> WHAT YOU HAVE TO DO
Where a line below includes the word "above", copy that line.

(Records from a data source)
--------------------------------
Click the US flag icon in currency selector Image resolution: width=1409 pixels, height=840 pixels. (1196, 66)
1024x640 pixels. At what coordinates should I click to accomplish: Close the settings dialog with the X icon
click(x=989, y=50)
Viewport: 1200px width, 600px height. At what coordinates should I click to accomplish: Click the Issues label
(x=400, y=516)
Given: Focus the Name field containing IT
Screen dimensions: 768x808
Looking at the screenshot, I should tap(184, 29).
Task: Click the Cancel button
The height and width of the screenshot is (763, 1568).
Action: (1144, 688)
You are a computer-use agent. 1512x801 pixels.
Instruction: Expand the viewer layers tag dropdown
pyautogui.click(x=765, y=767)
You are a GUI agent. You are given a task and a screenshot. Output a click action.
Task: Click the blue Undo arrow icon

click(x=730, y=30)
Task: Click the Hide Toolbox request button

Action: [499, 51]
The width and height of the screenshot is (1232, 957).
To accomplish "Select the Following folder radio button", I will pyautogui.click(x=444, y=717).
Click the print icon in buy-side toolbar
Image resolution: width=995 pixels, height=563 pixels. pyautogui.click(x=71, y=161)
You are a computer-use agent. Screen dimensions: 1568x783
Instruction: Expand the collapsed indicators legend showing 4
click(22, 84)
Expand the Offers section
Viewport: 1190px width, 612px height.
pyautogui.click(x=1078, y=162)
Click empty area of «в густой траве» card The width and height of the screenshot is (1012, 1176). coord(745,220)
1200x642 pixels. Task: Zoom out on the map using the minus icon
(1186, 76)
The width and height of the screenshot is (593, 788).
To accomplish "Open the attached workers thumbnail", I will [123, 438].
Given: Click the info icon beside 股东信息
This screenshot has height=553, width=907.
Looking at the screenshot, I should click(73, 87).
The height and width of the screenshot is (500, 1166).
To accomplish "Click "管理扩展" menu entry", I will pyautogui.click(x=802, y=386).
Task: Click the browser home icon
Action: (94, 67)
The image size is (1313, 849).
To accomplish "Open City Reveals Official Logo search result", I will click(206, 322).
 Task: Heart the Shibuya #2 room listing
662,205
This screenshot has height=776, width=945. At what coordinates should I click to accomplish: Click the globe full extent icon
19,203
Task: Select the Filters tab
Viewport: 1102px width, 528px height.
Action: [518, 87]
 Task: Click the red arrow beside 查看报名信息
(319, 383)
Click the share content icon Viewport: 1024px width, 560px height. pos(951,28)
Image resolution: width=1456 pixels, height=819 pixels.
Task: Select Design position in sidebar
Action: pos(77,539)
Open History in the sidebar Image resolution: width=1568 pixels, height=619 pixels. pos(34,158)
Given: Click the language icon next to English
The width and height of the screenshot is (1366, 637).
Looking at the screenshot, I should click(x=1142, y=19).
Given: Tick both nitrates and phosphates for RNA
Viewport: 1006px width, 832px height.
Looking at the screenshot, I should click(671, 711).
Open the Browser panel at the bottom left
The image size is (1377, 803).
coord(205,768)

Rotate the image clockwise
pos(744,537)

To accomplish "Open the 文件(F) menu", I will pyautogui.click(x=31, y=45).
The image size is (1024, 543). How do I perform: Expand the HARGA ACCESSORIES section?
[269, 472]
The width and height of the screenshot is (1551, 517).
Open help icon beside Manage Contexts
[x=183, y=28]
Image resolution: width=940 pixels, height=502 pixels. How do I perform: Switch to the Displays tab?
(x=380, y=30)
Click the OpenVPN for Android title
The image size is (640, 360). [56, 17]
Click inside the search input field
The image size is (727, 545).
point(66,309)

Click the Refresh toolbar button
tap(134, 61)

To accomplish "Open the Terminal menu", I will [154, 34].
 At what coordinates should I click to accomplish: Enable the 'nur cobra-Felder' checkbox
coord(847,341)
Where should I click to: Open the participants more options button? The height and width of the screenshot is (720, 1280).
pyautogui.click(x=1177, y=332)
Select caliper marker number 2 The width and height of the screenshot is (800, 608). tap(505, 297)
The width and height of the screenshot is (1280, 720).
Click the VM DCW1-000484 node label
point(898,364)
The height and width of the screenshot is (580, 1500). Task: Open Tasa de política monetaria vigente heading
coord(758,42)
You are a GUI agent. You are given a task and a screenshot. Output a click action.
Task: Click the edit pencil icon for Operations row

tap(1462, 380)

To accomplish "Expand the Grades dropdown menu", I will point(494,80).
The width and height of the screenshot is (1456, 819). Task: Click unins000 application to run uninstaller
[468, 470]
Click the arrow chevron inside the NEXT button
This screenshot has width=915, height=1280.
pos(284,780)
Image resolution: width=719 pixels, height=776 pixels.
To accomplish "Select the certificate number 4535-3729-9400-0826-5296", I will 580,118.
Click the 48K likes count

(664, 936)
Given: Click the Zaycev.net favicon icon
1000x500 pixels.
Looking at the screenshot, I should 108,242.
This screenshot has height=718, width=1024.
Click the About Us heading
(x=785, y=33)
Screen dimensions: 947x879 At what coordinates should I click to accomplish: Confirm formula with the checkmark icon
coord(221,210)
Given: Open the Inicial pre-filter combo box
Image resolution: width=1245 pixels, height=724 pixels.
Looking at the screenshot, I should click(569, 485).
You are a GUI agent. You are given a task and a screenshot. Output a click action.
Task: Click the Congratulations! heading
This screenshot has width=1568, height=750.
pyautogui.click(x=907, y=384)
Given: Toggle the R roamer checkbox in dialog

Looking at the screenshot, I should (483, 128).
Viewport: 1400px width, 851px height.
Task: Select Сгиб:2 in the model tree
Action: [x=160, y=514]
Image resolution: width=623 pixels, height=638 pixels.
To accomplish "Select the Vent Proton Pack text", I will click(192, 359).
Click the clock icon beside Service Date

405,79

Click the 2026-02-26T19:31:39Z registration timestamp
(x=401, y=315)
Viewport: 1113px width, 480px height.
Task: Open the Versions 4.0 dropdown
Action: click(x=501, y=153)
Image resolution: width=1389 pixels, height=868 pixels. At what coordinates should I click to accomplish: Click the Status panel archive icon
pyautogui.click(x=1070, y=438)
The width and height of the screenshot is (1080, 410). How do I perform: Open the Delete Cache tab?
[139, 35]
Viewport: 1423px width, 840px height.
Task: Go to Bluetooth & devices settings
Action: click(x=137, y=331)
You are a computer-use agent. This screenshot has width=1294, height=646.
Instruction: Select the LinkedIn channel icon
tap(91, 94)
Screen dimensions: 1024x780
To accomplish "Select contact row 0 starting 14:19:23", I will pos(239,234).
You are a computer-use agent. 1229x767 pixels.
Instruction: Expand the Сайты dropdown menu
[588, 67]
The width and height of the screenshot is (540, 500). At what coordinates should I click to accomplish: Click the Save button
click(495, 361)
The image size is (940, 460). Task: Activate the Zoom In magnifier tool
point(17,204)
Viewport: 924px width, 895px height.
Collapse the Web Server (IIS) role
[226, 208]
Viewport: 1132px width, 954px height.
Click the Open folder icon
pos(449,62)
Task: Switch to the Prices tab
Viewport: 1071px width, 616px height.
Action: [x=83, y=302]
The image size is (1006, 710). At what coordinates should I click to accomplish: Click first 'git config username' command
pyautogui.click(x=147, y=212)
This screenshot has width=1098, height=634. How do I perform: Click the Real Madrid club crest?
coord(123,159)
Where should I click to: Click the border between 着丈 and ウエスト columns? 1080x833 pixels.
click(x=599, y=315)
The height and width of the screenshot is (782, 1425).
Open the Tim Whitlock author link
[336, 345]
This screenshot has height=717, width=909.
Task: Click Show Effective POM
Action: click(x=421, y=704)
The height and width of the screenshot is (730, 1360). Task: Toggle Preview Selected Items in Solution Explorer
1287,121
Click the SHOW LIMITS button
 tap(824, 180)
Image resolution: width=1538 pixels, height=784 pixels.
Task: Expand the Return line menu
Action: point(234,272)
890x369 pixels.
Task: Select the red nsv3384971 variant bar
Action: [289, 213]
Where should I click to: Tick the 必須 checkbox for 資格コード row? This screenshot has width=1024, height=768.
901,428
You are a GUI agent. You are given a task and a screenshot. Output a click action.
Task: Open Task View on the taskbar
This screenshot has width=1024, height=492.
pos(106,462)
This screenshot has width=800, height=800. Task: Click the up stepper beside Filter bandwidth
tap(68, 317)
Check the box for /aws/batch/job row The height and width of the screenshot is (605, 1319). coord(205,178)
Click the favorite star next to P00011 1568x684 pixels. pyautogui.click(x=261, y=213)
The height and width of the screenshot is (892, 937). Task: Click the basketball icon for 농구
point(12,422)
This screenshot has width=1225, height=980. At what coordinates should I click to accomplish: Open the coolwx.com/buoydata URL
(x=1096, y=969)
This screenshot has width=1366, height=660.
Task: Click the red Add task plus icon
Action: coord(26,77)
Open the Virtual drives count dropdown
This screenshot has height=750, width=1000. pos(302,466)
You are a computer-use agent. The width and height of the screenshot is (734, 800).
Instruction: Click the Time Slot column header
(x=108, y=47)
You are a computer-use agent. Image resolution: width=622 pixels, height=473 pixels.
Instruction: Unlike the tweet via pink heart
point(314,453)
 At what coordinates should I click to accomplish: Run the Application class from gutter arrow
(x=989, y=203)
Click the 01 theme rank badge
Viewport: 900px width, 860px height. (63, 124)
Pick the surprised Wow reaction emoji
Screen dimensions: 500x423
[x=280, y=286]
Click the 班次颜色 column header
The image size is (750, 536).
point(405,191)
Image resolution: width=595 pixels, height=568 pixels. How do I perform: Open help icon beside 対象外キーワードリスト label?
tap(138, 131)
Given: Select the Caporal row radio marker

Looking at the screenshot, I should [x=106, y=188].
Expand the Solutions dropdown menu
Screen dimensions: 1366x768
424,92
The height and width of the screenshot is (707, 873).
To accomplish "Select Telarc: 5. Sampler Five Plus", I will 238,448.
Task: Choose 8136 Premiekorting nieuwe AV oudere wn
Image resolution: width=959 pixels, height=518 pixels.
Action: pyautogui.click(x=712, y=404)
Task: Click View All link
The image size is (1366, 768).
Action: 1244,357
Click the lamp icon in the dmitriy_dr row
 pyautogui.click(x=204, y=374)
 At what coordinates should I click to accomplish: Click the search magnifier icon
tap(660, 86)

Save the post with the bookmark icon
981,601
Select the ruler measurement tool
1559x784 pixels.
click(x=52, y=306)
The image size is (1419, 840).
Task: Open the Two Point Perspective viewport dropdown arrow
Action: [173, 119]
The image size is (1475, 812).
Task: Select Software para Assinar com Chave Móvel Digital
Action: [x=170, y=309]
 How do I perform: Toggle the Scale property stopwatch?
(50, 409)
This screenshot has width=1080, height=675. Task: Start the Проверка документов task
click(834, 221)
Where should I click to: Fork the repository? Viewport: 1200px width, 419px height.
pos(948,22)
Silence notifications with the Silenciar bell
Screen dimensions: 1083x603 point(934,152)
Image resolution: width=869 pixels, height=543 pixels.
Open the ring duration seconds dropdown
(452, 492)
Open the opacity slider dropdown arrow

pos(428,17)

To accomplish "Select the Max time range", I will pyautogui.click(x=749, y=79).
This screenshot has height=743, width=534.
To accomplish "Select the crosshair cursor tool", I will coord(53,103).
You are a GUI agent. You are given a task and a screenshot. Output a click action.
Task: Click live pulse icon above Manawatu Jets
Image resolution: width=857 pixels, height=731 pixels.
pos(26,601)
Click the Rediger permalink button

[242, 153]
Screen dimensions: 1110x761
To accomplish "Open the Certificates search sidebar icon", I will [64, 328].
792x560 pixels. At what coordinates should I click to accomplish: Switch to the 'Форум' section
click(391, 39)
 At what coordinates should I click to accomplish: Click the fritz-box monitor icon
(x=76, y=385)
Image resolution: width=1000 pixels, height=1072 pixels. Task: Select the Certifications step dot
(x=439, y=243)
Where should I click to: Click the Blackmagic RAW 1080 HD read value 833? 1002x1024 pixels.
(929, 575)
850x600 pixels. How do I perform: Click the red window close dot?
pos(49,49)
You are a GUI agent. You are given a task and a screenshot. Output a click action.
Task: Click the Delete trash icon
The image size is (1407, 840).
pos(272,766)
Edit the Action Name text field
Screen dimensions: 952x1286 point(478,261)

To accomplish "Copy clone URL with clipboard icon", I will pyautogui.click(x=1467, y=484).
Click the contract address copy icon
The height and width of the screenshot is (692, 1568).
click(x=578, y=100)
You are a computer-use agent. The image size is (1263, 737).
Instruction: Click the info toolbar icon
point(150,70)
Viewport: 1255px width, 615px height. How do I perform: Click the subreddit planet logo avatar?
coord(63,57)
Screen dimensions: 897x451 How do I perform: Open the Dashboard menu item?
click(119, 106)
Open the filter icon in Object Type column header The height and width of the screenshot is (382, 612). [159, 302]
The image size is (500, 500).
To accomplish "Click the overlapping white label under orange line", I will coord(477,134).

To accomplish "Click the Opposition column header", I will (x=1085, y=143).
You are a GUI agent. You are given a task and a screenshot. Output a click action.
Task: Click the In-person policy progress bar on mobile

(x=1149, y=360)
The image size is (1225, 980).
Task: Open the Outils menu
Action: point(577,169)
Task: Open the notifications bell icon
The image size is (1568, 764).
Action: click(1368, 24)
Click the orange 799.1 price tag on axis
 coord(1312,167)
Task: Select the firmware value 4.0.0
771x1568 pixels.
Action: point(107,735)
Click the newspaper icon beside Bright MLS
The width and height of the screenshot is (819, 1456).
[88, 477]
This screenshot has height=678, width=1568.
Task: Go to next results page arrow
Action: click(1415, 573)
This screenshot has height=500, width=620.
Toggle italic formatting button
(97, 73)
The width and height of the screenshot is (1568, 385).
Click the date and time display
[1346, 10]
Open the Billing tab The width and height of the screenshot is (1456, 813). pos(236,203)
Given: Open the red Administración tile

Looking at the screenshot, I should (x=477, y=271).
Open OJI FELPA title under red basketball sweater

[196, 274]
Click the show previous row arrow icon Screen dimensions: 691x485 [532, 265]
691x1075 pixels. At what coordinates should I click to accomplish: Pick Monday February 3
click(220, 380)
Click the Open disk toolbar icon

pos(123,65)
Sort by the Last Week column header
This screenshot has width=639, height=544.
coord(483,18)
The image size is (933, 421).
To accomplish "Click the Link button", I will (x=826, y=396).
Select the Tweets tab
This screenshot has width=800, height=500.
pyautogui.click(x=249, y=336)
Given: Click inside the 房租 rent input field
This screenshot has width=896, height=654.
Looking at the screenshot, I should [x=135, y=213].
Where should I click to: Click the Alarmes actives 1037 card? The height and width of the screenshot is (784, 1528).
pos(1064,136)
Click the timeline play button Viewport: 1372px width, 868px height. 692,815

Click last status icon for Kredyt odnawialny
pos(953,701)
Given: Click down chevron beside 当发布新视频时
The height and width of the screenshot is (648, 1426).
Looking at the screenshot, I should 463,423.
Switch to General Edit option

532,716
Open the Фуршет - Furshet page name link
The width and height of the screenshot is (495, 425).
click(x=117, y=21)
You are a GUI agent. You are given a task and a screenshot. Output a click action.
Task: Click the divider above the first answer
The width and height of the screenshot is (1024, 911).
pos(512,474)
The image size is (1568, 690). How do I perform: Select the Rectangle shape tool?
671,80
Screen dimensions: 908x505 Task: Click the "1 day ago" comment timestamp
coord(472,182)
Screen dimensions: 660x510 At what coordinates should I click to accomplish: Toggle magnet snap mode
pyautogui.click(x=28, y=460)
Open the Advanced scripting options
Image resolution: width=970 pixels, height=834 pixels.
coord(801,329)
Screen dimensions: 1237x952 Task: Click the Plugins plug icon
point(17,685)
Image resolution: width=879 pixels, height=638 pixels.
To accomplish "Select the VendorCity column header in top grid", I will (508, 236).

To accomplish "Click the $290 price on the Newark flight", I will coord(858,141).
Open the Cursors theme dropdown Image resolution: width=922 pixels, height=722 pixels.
--------------------------------
> TASK RESPONSE
Task: Click live pulse icon above Manawatu Jets
Task: Click the divider above the first answer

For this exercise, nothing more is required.